Wie schwer es ist, die ganze, die wirkliche Wahrheit zu ermitteln, weiß niemand besser als die Justiz selbst. Die Möglichkeit, gegen ein Urteil Rechtsmittel – Berufung und/oder Revision – einzulegen, also die Wahrheit der ersten Instanzen in einer zweiten oder sogar dritten Instanz überprüfen zu lassen, ist nichts anderes als Ausdruck dieser Skepsis. Und dennoch wird kein Richter und kein Staatsanwalt bestreiten, dass in deutschen Gefängnissen Hunderte oder Tausende zu unrecht verurteilte Strafgefangene sitzen. Einen Hinweis gibt die Zahl der – nur unter engen Voraussetzungen möglichen – Wiederaufnahmeverfahren: Jedes Jahr sieht sich die Justiz rund 2 000 Mal gezwungen, ein Strafverfahren neu aufzurollen, das zuvor bereits mit einer rechtskräftigen Entscheidung beendet worden ist, weil sich die Wahrheit, die eine oder mehrere Instanzen festgestellt hatten, sich als unwahr herausgestellt hat.

Aber nicht nur Fehlurteile pflastern den Weg der Wahrheitssuche der Justiz.

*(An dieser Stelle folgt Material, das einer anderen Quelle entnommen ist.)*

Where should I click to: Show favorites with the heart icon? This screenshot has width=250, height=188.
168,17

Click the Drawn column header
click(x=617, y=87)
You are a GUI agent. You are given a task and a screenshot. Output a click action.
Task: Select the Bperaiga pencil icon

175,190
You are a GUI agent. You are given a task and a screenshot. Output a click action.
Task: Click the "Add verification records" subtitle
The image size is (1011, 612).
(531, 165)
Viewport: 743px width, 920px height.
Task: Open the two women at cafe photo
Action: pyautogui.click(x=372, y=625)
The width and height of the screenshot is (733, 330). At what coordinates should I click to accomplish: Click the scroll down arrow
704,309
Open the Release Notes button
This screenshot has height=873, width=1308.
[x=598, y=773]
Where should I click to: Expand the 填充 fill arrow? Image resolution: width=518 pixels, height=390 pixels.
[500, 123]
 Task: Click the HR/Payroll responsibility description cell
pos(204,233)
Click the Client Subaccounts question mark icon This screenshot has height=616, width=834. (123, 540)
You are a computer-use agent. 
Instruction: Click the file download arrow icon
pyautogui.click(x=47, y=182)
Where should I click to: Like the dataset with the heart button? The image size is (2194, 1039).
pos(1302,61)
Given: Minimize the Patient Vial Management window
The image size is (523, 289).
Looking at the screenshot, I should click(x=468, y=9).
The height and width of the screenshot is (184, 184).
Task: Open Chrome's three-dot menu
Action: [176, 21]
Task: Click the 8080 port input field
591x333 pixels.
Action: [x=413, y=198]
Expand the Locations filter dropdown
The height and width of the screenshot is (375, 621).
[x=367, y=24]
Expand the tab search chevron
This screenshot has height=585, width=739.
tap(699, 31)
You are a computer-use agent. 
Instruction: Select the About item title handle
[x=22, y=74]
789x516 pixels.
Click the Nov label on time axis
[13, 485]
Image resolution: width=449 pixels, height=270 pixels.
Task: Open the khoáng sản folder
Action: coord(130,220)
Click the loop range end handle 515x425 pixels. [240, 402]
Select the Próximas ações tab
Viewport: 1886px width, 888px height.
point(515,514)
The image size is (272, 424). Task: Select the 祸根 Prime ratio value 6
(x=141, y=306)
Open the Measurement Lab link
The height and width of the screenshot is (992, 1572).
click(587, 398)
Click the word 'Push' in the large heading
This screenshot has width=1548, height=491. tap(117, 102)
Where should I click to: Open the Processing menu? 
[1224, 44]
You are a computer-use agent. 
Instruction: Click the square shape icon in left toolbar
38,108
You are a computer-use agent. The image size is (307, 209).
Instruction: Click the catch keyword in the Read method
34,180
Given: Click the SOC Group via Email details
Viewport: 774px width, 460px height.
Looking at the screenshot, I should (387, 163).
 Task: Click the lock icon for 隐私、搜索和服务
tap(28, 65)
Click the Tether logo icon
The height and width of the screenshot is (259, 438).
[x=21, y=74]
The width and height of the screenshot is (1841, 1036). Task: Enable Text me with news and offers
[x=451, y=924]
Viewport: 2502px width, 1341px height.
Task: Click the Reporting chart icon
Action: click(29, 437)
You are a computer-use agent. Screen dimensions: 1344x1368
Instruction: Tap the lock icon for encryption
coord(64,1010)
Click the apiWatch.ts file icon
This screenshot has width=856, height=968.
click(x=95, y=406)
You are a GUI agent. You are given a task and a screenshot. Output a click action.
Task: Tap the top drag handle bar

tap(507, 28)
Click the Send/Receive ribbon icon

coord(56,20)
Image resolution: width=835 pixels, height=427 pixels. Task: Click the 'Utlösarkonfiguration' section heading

Zu ihren Opfern zählen auch zu unrecht Verdächtigte, die zwar nicht verurteilt, aber festgenommen, verhaftet und in Untersuchungshaft genommen worden sind, frustrierte Zeugen und vom Urteil enttäuschte Geschädigte, die sich ein schärferes Strafurteil oder einen großzügigeren Schadensersatz gewünscht haben.

Niemand weiß, wie groß die Zahl der Entscheidungen ist, auf denen Wahrheit draufsteht, aber Unrecht drin ist. Auch die Ursachen lassen sich nur vermuten: Unfähigkeit, Gutachtergläubigkeit, Zeitdruck, naturgegebene Grenzen menschlicher Erkenntnis?

Nichts ist leichter, als der Justiz ihre Mängel vorzurechnen und die Fehlurteile um die Ohren zu schlagen. Beispiele finden sich genug, die Boulevard-Zeitungen sind voll davon. Aber der Ruf nach einem fehlerfrei funktionierenden Justizapparat ist nicht nur totalitär – denn er setzt eine allwissende Justiz voraus –, er ist auch naiv. Die Unterscheidung von wahr und falsch, von schwarz und weiß, taugt nur selten zur Beschreibung der Wirklichkeit, die zumeist kompliziert, uneindeutig, nur schwer zu durchschauen und noch schwerer zu beurteilen ist.

Pontius Pilatus genießt bis heute keinen guten Ruf. Tatsächlich lässt sich seine Frage „Was ist Wahrheit?“ als rhetorisches Schulterzucken interpretieren, als müder Skeptizismus, der nichts anderes meint als: „Was geht mich schon die Wahrheit an?“ Aber genau darum geht es im Gerichtssaal: Um die Suche nach Wahrheit. Mag sie auch so und so oft vergeblich sein oder nur unzureichend gelingen, versucht werden muss sie dennoch. Immer wieder.